▸ WRITTEN REQUEST
Convert the records between the lines holding "Click the ARKK" and "point(94,29)", inclusive, into a JSON list of strings with one string per line, leaving out blank lines.

▸ RAW RECORDS
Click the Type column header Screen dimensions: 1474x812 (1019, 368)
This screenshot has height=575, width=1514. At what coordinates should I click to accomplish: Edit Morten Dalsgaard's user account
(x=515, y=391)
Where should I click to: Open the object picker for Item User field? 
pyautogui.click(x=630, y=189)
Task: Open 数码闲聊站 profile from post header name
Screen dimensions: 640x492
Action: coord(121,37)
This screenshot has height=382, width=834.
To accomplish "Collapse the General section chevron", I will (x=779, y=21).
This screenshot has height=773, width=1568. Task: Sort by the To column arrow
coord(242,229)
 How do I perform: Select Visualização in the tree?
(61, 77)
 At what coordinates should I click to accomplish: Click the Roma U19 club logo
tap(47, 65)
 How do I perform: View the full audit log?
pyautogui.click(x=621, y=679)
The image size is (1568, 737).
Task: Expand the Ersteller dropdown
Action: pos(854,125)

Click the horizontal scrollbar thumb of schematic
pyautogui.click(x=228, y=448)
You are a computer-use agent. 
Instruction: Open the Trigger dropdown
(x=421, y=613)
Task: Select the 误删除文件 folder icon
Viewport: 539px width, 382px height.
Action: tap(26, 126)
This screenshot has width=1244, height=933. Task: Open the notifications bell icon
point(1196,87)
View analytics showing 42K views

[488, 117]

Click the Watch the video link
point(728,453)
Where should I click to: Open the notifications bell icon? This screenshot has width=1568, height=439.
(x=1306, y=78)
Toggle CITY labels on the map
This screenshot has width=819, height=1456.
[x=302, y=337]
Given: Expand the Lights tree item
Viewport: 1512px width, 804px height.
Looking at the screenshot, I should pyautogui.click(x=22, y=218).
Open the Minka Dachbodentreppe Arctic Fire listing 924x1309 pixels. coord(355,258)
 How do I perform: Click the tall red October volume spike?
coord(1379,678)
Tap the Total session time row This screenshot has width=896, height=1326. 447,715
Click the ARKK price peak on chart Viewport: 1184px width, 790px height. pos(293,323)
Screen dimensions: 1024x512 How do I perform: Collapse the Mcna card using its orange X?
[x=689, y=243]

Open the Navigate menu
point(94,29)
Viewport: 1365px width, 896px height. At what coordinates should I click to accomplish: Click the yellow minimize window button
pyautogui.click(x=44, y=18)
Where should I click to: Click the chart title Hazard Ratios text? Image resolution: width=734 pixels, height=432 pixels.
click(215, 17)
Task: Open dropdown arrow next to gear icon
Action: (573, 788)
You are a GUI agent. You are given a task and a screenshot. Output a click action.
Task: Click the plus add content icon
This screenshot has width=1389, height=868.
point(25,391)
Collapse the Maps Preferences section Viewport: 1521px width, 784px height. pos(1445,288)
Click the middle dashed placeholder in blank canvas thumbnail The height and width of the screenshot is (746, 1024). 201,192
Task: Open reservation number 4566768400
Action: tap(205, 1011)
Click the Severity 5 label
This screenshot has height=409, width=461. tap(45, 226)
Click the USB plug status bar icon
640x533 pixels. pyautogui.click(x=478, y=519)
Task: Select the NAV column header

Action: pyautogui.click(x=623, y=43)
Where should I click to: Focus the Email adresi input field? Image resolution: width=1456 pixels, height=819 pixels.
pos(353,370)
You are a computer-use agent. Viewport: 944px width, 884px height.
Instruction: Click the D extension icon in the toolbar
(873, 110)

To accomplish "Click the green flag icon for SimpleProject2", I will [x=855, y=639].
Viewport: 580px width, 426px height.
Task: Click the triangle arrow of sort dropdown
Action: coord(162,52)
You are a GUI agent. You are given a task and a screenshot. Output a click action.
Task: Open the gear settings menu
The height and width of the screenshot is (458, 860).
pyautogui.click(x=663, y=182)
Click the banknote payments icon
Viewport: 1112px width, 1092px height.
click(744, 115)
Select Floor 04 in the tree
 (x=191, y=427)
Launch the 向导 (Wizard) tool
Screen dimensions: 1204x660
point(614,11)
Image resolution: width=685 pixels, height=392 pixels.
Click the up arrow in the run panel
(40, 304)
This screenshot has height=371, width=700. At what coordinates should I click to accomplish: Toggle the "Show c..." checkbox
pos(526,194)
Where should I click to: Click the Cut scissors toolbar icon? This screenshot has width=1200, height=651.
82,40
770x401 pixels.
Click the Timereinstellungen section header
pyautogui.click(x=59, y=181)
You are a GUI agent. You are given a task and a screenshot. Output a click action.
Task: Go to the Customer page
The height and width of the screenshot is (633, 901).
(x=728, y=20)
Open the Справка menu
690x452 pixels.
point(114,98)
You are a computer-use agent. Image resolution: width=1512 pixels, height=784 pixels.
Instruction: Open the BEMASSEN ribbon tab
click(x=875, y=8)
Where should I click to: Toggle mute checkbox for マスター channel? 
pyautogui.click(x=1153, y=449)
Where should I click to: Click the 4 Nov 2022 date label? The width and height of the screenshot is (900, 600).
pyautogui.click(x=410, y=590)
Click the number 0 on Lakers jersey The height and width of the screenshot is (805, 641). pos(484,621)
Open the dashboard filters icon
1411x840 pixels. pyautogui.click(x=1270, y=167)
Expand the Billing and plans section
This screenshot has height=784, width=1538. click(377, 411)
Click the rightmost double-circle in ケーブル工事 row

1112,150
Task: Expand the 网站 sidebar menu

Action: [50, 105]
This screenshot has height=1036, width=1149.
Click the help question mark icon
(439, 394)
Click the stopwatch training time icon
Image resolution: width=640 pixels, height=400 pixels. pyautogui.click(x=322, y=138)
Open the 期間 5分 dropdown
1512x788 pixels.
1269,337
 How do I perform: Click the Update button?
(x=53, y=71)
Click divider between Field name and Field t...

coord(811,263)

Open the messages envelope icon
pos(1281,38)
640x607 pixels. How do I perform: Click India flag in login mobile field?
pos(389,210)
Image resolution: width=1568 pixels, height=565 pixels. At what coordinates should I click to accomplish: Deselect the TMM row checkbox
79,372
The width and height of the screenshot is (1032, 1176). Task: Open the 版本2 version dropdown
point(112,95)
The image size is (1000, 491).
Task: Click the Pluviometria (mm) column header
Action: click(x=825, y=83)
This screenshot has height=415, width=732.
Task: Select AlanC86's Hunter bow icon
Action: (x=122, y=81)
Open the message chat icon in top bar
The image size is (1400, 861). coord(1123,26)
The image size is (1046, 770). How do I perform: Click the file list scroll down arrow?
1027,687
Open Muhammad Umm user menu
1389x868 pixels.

▸ ANSWER FOR THE TASK
[
  "Click the ARKK price peak on chart Viewport: 1184px width, 790px height. pos(293,323)",
  "Screen dimensions: 1024x512 How do I perform: Collapse the Mcna card using its orange X?",
  "[x=689, y=243]",
  "Open the Navigate menu",
  "point(94,29)"
]